But it wasn’t easy work. It was mentally and emotionally challenging to advocate for people who are suffering from their injuries and experiencing poverty due to their inability to earn a living. The injured workers would often call the office completely overwhelmed by what seemed like an avalanche of paperwork coming from every direction. The clients were always relieved when they were told to just send all of the paperwork to the paralegal and let them deal with it.

“These were men and women who had worked all of their lives taking care of their families and now they couldn’t do anything,” said Campbell. “There were some ghastly physical injuries in addition to the horrible illnesses that people got from their jobs and it was very hard for them to admit that they needed help from anybody. They were always the breadwinners and the rock of the family.”

But as Campbell always told new paralegals, "You will be able to go home at night and feel like something you did each day made a difference in a positive way for someone.”
 

In 2013, Campbell and her colleagues decided that it was time to organize a union so they could have a stronger voice in the workplace.

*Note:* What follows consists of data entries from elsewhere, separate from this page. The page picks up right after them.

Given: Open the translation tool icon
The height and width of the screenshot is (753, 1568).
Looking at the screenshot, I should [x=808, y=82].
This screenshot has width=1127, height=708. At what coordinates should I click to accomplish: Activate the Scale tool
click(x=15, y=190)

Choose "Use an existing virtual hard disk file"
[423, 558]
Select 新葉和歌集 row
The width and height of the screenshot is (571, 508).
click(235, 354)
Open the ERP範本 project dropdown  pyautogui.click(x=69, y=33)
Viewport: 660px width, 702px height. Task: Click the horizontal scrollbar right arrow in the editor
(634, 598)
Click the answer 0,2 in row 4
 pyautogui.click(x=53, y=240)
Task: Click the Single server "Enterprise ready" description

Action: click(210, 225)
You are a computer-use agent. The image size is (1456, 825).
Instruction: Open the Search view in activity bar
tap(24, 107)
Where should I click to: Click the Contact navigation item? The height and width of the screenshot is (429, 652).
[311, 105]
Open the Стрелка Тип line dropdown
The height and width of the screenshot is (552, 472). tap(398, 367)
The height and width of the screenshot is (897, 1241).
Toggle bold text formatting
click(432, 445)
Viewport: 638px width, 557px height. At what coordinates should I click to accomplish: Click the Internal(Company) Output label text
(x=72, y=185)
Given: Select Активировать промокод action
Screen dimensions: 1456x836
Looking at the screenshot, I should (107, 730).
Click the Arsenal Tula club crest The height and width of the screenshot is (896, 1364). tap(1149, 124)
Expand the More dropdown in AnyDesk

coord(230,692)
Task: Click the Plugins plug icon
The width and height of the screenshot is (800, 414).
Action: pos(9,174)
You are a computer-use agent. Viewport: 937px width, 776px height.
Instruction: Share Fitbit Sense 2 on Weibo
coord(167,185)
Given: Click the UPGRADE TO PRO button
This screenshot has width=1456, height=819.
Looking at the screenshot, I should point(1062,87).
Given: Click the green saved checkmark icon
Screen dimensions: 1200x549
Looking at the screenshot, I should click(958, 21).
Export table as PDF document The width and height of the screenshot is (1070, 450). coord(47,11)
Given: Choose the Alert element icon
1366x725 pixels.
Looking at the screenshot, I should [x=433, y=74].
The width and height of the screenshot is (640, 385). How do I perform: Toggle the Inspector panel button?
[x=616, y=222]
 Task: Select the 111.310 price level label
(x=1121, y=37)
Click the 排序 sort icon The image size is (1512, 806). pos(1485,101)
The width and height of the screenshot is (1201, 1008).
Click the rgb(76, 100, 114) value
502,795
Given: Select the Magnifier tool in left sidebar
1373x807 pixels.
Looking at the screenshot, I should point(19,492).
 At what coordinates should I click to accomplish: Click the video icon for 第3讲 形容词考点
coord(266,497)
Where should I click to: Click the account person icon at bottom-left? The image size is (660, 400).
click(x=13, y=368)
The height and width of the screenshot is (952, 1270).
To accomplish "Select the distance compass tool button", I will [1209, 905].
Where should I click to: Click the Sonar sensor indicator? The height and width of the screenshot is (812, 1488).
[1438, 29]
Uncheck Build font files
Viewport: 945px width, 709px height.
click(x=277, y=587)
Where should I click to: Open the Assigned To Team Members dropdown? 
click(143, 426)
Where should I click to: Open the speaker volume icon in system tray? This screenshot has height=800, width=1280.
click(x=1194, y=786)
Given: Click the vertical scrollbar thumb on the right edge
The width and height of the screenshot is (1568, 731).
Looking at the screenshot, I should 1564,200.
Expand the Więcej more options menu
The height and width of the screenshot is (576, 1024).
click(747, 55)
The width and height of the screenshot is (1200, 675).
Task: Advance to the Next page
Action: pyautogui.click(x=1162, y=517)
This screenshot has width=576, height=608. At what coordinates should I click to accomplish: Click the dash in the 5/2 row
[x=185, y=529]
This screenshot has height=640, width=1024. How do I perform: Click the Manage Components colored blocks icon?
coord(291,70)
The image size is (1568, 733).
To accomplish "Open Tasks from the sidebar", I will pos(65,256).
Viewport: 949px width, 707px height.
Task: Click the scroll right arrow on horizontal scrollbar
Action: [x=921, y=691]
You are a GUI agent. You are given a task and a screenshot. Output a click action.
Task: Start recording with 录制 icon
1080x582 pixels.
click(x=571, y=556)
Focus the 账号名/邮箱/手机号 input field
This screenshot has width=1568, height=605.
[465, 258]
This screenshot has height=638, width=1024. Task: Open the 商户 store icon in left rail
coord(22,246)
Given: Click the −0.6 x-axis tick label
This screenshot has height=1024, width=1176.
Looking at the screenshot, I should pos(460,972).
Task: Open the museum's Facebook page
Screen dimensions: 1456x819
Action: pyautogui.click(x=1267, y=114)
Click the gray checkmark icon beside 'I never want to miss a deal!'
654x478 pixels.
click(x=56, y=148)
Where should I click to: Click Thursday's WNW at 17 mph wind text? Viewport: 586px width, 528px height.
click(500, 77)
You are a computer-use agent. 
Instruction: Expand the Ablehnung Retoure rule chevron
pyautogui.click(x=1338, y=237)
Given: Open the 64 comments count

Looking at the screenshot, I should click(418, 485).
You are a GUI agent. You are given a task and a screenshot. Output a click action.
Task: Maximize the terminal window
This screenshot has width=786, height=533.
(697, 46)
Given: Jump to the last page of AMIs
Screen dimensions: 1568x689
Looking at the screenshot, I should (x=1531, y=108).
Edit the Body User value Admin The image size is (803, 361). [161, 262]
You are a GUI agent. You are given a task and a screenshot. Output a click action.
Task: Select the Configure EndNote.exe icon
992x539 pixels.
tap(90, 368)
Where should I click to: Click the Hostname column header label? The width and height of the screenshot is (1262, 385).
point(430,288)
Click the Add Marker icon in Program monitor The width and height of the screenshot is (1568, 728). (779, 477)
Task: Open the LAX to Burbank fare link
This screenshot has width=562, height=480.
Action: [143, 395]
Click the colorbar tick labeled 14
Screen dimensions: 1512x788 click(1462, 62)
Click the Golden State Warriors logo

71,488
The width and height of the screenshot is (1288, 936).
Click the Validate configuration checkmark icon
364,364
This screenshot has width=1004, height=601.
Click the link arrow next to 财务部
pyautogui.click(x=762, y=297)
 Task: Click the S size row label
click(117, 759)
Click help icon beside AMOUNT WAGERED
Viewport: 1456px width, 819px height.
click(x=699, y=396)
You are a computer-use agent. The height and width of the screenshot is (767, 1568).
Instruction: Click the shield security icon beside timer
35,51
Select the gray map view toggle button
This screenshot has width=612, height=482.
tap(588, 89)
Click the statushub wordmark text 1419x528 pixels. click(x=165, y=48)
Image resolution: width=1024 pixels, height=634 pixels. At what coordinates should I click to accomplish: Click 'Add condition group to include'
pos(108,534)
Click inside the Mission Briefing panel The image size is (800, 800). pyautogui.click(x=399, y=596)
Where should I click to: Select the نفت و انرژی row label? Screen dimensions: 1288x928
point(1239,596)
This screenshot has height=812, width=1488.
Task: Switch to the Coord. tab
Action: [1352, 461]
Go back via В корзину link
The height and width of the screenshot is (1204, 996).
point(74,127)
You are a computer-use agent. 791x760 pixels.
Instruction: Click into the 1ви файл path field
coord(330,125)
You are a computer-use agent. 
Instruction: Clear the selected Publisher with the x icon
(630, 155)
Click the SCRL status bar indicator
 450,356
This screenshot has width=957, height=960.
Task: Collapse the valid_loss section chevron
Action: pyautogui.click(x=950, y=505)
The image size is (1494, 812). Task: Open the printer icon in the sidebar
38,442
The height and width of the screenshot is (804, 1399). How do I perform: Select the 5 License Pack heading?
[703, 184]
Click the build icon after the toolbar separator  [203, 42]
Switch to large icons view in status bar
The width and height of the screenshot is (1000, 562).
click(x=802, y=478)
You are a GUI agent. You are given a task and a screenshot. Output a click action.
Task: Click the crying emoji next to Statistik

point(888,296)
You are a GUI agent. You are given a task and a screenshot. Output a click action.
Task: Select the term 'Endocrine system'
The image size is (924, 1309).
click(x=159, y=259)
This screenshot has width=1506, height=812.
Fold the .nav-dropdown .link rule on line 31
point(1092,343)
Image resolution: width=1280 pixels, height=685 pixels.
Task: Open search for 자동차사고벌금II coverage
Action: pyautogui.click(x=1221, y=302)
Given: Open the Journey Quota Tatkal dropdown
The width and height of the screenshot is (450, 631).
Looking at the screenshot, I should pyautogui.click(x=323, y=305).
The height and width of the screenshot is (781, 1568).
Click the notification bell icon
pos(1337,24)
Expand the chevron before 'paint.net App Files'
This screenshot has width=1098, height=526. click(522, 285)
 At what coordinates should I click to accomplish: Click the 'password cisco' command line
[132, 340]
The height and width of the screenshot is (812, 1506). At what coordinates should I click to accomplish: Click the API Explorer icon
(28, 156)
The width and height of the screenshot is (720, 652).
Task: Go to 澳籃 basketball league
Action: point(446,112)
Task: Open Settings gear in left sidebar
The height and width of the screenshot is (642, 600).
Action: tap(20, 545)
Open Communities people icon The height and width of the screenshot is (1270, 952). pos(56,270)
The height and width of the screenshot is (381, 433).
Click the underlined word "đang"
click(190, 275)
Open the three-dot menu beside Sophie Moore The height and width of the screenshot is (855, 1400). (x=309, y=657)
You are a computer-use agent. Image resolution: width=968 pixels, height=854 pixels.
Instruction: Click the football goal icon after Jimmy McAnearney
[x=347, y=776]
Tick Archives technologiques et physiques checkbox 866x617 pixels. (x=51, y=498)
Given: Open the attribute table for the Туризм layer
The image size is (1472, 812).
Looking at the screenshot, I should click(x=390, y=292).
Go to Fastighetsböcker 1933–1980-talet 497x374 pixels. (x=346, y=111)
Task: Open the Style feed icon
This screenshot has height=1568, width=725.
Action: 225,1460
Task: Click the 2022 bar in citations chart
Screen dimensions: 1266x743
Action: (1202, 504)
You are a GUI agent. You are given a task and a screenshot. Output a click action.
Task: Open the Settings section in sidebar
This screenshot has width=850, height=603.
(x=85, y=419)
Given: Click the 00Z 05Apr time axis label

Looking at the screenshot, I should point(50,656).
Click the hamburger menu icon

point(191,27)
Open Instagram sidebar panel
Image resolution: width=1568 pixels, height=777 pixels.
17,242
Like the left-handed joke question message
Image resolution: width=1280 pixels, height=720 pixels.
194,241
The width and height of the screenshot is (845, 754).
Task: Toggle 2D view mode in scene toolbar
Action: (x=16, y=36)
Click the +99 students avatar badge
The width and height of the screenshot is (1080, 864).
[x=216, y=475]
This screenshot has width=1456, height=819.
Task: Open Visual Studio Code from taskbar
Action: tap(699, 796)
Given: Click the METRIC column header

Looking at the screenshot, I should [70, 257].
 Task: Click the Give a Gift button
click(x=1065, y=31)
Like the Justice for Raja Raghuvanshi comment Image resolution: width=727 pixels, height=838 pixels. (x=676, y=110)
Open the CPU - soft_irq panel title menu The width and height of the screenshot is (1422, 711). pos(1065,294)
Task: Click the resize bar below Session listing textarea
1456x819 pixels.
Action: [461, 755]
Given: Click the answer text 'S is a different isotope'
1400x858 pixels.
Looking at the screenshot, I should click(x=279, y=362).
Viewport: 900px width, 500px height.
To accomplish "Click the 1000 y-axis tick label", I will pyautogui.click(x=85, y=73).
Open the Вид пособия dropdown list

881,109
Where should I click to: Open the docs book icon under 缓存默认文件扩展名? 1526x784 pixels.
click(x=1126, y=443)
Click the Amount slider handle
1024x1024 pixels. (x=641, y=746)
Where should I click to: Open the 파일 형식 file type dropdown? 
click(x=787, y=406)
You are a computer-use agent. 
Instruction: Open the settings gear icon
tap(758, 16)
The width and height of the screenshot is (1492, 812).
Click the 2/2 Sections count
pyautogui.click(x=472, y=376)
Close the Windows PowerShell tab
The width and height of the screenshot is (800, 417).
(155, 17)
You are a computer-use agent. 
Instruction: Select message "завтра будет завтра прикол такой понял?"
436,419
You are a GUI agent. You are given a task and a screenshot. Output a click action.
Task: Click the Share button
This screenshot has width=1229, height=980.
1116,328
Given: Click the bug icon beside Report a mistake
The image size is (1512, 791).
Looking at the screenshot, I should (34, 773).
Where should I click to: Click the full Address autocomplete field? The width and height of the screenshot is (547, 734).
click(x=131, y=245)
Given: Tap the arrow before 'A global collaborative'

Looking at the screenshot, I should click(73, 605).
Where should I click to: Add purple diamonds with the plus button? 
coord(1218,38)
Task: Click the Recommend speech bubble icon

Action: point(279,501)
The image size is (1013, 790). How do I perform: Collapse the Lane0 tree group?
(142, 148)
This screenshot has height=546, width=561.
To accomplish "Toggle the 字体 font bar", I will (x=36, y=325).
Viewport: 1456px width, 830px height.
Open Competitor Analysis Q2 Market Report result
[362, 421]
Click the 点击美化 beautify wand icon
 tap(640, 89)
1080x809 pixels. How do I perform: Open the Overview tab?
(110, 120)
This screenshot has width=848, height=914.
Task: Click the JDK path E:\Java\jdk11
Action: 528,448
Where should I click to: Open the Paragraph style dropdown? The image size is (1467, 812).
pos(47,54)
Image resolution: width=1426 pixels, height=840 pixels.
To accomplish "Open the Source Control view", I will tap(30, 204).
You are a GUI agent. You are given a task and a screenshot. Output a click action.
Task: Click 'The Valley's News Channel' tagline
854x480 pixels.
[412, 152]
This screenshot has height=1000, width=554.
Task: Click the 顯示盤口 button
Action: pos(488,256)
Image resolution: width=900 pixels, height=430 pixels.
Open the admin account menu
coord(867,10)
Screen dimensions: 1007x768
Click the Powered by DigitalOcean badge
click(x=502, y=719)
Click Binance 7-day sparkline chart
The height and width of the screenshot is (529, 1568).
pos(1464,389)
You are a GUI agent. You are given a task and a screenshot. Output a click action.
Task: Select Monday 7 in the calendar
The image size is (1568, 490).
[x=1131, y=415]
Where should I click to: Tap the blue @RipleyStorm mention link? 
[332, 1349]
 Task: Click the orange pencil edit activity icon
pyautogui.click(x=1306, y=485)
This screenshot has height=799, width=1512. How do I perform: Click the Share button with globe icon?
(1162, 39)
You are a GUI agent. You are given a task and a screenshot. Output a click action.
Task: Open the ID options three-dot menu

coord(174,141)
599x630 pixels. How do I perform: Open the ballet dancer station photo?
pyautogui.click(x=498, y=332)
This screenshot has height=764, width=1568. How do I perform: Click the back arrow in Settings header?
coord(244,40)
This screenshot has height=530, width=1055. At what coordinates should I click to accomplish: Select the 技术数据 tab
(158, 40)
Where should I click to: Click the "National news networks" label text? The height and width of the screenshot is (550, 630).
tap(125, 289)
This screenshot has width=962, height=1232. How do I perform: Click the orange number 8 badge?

Campbell and Sanborn immediately chose to work with the Machinists Local Lodge S-89. Not only had Campbell’s father been a member of Local S6, but her husband had also helped organize Topsham town employees with Local S-89 years earlier. It was a hard struggle and took nine months to win a first contract. Campbell sat on the bargaining committee and was “totally a valuable part of that process,” said Sanborn.

When the firm was planning layoffs last year, Campbell realized that a less senior paralegal, who had been working on an important human rights case scheduled for trial in only a few weeks, would be among them. She knew that if her colleague was let go, it would leave attorney and client in a very difficult position. Although Campbell had the most seniority in the office and hadn’t planned to take retirement so soon, she stepped forward to voluntarily take retirement to save the job of another member.

“It was really good place for me to spend 50 years, said Campbell. “I never felt like I worked for anyone. I worked with some very fine attorneys who also did a lot of good. But my coworkers have a special place in my heart because I knew what they did every day. They went above and beyond, they showed up and still do.”